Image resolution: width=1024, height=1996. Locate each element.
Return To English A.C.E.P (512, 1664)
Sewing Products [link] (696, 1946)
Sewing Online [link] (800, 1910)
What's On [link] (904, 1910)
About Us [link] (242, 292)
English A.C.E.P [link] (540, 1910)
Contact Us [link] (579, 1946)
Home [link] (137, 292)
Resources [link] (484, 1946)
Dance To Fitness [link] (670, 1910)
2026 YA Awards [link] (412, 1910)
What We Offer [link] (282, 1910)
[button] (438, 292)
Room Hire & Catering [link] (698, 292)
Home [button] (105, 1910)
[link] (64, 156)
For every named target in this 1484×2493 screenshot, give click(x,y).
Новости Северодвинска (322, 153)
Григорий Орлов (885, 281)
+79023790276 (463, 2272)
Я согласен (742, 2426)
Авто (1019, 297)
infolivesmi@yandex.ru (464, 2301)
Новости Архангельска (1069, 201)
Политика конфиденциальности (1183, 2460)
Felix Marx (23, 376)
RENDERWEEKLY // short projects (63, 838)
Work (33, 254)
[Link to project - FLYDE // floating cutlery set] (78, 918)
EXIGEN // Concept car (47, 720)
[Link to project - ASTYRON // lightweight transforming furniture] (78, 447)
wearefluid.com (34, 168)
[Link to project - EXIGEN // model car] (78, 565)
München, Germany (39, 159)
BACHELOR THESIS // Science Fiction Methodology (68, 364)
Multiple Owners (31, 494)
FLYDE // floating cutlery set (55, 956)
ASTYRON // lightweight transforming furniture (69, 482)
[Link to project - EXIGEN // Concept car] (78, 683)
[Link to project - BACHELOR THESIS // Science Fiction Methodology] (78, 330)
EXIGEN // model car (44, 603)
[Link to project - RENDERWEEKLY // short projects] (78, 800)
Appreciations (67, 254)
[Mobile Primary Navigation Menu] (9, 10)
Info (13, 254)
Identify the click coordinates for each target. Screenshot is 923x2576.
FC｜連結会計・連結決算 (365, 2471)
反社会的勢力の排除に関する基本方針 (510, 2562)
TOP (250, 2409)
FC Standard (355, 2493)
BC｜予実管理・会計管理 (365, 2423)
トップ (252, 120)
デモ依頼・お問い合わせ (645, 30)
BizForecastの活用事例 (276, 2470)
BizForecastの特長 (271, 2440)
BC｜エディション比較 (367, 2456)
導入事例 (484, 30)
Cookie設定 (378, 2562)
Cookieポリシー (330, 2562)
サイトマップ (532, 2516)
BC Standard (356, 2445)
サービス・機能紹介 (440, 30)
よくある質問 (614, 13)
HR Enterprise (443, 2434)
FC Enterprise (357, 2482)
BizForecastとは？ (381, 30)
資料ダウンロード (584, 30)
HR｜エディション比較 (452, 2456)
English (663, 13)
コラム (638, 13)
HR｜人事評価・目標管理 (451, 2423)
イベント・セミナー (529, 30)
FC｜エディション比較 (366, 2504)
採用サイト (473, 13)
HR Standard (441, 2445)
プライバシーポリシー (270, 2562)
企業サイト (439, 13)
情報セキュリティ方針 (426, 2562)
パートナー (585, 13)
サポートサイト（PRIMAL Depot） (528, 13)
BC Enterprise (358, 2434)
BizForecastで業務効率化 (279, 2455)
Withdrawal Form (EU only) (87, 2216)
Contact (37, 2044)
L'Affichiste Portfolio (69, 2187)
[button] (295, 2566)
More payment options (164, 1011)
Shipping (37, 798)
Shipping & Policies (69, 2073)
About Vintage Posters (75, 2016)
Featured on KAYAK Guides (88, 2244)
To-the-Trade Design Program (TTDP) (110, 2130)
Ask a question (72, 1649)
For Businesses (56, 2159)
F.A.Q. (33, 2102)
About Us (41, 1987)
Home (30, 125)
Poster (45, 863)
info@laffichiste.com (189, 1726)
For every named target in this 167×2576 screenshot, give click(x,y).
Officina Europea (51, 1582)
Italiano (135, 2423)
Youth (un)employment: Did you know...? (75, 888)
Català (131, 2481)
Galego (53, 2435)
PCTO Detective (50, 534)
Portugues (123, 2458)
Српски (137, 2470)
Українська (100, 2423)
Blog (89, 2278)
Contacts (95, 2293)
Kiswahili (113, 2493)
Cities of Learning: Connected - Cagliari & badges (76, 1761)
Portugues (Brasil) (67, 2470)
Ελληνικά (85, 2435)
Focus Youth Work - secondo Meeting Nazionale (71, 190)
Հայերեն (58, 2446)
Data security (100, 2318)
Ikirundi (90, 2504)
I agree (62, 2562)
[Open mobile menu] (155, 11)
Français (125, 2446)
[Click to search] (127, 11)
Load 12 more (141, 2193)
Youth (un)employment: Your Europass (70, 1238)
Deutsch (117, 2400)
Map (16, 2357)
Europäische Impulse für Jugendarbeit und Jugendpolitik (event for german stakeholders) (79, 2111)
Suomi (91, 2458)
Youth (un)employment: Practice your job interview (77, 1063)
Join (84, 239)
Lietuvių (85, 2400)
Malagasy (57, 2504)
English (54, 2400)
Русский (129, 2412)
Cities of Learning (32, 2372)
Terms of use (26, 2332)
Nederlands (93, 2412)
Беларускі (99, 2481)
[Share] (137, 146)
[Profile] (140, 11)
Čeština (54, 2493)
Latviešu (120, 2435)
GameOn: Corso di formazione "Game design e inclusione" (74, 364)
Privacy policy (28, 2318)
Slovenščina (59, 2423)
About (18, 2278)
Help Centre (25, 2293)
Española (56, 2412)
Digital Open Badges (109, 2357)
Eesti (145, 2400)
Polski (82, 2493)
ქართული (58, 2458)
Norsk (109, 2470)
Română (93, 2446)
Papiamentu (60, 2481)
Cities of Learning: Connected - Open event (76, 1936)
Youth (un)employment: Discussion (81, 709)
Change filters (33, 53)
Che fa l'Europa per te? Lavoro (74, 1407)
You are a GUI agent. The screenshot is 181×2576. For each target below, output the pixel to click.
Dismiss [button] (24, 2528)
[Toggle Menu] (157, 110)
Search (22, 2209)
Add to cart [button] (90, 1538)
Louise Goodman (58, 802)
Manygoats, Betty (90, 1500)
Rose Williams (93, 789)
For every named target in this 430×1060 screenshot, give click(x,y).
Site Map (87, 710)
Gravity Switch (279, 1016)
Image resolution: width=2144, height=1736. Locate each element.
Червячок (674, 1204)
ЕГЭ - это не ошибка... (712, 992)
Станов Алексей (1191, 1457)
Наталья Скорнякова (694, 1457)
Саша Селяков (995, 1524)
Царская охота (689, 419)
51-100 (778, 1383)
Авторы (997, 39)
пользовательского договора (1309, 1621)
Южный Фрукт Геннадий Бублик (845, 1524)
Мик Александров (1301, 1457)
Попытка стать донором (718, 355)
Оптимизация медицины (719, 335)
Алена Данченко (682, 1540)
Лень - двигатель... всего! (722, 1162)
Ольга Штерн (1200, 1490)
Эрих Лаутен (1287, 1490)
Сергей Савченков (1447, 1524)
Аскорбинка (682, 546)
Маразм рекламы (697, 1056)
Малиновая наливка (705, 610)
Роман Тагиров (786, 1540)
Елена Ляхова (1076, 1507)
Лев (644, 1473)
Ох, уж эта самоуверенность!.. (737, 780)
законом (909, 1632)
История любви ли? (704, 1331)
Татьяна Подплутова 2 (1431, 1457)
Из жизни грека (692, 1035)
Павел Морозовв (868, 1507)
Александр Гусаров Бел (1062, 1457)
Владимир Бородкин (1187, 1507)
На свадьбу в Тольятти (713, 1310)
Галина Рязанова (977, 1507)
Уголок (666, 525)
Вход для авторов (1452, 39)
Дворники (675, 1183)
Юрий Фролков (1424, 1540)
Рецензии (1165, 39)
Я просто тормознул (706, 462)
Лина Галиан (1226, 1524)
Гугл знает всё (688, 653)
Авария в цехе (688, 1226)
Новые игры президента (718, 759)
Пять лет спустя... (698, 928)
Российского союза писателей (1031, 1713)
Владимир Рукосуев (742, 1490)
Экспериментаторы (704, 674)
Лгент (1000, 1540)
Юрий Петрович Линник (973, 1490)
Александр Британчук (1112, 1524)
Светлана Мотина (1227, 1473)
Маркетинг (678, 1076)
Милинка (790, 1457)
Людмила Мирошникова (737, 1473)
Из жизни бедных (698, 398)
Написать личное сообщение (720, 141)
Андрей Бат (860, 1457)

# # # #

Exercise directions
Pick each line holding the word "button" out of the data and copy it.

Worked solution
[button] (438, 292)
Home [button] (105, 1910)
[button] (295, 2566)
Dismiss [button] (24, 2528)
Add to cart [button] (90, 1538)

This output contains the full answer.